Anche negli ultimi anni alternando il soggiorno fra Milano e la Liguria, il C. si dedicò alla poesia. La guerra di Libia gli ispirò i canti dell'armi intitolati Fiamme, poi, per la musica di G. Ottolenghi, egli compose il libretto di Rudello e iniziò un dramma filosofico, Il figlio di Faust. Guardato ancora con ostilità dal governo austriaco e sospetto al governo di Giolitti, respinse ai primi d'aprile del 1913 l'offerta di due finanzieri tedeschi a dirigere un nuovo quotidiano milanese, che sarebbe riuscito lontano dalle sue posizioni anti triplicistiche. Partecipò invece con rinnovato impegno ai convegni della "Trento e Trieste" e della "Dante Alighieri". Poi i disturbi cardiaci si acuirono e vi si aggiunse la nefrite; alle cure costose sopperì generosamente un vecchio compagno di scuola, il dalmata C. Modric, che sollecitò pure a suo favore una sottoscrizione di amici. All'inizio del 1914 il C. si era ripreso e aveva preparato una serie d'articoli politici di rilievo, che comparvero sul Giornale d'Italia. Con giovanile entusiasmo abbozzò un nuovo romanzo e due canti Alla Polonia e Dalmazia mia! Il 16 maggio partecipò al III congresso nazionalista a Milano e vi tenne un vibrante discorso, in qualche modo profetico dell'imminente conflitto.

Respinti i suoi articoli dal Corriere della sera, si dedicò in ogni occasione alla propaganda per l'intervento con la parola; il 20 settembre si trovò coinvolto in una tumultuosa dimostrazione in Galleria.

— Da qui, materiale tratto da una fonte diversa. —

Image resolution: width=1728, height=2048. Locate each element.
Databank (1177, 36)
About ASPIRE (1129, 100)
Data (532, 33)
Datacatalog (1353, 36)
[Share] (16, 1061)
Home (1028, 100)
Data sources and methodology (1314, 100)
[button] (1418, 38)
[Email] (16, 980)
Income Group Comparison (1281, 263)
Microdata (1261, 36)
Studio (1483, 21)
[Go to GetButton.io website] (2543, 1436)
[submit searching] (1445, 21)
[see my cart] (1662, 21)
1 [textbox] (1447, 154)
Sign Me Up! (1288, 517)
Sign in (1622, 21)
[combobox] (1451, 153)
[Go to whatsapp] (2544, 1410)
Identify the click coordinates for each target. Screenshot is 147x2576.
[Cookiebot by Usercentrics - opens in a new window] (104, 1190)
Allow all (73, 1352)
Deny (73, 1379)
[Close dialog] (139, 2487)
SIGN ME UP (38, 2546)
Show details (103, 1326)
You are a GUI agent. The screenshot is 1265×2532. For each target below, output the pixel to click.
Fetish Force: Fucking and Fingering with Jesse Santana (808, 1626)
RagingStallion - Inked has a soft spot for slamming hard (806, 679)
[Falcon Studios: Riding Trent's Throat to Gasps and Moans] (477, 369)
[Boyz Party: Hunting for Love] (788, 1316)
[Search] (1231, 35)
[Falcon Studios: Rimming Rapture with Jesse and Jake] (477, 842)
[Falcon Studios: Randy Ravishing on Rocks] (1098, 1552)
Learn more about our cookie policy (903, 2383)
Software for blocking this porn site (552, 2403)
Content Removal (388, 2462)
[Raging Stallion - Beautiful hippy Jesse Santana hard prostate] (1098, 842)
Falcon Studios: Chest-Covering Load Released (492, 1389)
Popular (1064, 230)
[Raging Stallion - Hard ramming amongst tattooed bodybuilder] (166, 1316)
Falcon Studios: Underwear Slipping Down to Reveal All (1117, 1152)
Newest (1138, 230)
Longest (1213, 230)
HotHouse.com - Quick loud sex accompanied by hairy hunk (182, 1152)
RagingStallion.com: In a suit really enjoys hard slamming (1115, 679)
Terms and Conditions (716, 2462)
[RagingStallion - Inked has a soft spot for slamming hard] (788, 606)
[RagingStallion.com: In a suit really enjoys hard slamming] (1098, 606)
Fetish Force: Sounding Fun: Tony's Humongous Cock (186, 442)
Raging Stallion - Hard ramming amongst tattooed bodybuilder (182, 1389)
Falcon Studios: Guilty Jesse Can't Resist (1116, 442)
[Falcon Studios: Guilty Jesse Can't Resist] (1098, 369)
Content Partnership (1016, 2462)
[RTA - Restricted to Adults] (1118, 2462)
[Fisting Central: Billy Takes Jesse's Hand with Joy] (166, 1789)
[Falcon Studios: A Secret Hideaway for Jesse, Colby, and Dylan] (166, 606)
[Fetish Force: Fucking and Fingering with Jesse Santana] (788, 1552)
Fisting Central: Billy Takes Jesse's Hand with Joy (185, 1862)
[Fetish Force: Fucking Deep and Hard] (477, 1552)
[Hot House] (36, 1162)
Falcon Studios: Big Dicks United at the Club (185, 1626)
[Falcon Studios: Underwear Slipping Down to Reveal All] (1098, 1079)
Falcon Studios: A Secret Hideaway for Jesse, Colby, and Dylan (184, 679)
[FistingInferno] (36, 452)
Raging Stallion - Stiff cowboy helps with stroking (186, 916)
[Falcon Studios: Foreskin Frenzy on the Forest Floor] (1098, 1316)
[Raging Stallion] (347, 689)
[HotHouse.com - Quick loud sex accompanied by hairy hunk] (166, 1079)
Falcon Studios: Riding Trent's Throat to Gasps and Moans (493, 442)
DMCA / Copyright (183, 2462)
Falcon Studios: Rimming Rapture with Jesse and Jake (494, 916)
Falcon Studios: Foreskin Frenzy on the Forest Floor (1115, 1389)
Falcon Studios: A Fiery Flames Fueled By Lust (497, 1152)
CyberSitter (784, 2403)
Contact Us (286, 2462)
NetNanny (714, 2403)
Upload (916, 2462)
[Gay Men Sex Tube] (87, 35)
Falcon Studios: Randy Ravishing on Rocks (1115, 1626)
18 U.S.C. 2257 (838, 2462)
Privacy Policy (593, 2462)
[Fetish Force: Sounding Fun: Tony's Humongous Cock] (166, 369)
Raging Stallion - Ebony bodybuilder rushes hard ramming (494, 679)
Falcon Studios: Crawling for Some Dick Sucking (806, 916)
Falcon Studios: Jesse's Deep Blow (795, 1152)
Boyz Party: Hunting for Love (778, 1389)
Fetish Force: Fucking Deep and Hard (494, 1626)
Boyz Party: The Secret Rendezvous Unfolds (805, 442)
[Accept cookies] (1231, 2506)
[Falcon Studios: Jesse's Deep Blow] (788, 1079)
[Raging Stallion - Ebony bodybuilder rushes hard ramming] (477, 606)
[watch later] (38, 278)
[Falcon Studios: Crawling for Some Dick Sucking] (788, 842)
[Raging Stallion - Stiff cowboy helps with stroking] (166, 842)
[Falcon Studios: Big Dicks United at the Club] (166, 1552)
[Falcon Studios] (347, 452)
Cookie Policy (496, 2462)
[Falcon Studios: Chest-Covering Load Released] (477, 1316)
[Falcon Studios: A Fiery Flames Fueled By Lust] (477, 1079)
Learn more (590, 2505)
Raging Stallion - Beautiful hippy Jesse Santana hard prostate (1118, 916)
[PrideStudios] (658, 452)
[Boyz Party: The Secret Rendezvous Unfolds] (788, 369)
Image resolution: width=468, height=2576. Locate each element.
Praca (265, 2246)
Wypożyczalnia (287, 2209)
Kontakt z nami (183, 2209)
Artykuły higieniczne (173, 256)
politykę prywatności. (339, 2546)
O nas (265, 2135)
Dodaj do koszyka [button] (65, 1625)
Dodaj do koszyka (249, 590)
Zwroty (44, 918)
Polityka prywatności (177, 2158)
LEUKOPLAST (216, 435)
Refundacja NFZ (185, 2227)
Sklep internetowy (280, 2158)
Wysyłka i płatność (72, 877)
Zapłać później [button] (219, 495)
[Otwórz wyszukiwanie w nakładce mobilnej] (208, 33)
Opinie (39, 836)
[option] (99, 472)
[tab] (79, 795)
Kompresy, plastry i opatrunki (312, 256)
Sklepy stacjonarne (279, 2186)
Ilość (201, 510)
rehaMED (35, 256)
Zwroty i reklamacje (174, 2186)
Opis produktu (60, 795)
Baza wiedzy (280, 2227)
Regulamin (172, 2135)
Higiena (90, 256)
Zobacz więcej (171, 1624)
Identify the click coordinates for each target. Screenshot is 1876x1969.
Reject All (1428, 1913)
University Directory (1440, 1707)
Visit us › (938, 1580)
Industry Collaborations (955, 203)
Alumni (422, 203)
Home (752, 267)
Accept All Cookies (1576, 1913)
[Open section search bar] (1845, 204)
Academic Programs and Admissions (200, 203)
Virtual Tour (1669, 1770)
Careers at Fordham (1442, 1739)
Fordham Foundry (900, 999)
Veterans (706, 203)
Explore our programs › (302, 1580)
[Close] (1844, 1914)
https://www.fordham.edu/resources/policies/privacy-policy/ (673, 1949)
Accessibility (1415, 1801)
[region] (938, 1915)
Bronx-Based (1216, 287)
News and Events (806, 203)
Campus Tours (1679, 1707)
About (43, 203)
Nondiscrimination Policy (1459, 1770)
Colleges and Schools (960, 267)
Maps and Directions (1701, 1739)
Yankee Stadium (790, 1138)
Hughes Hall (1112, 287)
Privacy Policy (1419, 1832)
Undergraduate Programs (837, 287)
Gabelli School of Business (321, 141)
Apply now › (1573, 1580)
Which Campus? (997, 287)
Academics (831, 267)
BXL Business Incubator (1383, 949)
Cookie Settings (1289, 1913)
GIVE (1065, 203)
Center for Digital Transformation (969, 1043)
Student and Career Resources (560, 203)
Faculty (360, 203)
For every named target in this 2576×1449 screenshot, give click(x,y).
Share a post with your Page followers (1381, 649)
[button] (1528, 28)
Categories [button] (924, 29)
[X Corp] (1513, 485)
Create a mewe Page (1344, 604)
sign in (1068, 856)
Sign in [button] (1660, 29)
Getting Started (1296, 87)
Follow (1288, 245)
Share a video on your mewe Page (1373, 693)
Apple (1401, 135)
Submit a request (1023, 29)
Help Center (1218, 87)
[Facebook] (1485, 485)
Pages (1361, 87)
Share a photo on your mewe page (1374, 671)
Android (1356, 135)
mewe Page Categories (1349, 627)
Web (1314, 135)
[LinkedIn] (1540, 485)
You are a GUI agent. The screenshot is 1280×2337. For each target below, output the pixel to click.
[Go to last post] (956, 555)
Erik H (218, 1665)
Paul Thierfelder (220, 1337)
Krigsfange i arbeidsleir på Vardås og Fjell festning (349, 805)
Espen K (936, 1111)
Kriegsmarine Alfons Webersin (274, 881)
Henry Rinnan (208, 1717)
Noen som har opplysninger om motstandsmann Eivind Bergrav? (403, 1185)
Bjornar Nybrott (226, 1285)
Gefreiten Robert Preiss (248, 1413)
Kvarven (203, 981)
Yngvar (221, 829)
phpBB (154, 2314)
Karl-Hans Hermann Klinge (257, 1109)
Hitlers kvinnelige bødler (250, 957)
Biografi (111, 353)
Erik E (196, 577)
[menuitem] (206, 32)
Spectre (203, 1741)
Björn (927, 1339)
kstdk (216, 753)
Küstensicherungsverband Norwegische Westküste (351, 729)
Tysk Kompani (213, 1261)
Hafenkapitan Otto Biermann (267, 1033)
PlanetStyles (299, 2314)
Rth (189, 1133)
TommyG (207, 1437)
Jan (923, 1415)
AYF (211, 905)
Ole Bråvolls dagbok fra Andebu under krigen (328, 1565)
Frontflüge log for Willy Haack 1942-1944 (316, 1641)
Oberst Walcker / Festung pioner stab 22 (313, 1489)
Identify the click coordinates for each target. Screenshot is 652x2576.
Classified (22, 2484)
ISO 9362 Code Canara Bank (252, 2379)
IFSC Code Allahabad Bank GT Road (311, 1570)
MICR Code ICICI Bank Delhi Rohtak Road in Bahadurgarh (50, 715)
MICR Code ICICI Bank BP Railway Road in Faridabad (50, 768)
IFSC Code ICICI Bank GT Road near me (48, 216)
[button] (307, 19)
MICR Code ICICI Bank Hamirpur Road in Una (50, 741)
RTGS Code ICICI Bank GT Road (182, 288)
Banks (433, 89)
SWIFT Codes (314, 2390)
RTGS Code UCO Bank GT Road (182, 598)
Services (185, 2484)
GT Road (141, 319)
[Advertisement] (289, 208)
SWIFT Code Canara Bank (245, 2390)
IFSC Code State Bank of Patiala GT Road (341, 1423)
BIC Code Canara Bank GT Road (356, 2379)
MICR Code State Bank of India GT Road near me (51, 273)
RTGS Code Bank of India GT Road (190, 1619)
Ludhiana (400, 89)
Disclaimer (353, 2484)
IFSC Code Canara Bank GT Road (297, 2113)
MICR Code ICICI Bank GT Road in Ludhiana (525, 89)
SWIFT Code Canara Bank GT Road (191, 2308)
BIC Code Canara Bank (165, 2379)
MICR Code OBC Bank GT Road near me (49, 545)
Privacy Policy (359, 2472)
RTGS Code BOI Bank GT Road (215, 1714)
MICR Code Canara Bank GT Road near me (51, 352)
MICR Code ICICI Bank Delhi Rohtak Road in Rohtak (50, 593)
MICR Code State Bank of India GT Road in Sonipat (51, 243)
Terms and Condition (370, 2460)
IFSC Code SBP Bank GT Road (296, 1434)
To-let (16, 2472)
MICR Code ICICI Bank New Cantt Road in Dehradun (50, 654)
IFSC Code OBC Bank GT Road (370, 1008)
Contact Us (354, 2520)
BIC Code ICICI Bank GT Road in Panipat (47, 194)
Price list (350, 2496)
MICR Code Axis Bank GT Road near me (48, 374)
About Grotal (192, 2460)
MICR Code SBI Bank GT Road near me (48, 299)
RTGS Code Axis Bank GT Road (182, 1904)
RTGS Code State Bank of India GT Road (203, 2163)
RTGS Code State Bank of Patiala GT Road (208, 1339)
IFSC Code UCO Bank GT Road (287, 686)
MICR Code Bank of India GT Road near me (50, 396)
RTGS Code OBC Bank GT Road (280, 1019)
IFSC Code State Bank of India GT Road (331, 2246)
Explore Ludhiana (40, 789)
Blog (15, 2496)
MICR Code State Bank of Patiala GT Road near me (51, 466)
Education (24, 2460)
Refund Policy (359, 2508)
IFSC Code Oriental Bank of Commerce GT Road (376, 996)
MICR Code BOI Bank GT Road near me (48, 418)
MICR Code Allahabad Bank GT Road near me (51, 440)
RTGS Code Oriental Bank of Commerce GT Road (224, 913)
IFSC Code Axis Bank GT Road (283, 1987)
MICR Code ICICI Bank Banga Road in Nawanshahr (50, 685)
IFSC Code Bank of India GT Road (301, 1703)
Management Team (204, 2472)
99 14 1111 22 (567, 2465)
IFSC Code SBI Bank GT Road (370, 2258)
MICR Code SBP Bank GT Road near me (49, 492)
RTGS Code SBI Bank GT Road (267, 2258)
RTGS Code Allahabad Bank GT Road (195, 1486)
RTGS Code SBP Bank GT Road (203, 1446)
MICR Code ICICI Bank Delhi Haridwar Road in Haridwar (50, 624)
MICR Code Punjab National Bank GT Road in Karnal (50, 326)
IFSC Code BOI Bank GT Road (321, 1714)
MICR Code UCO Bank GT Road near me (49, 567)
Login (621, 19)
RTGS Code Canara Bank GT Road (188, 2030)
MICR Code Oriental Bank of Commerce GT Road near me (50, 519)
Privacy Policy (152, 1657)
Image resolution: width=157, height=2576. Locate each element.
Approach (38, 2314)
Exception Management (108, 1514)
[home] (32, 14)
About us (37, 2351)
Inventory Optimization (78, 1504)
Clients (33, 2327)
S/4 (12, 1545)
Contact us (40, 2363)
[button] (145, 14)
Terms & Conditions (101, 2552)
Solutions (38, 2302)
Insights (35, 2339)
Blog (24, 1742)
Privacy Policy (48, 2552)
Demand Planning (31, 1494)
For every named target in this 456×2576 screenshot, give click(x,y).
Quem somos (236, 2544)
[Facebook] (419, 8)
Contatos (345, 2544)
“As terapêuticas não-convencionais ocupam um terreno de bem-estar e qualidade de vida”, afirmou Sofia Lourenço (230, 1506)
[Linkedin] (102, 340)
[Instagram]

Alla fine di settembre il C. si trasferì a Roma, rientrò nell'Associazione nazionalista, di cui aveva disapprovato recenti atteggiamenti, partecipò ancora a riunioni politiche ed ebbe un lungo colloquio col gen. L. Cadorna. Con febbrile trepidazione egli seguiva le discussioni politiche e lamentava l'indecisione governativa; la fatica e l'ansia aggravarono le sue condizioni di salute. Si mise a letto in albergo e ancora ricevette le visite di C. Battisti, di G. Giuriati e di V. Morello. Le cure dei medici poco gli giovarono e nelle prime ore del 9 nov. 1914 a Roma, invocando la sua Zara e l'intervento italiano in guerra, spirò. I suoi funerali riuscirono un'imponente manifestazione interventistica.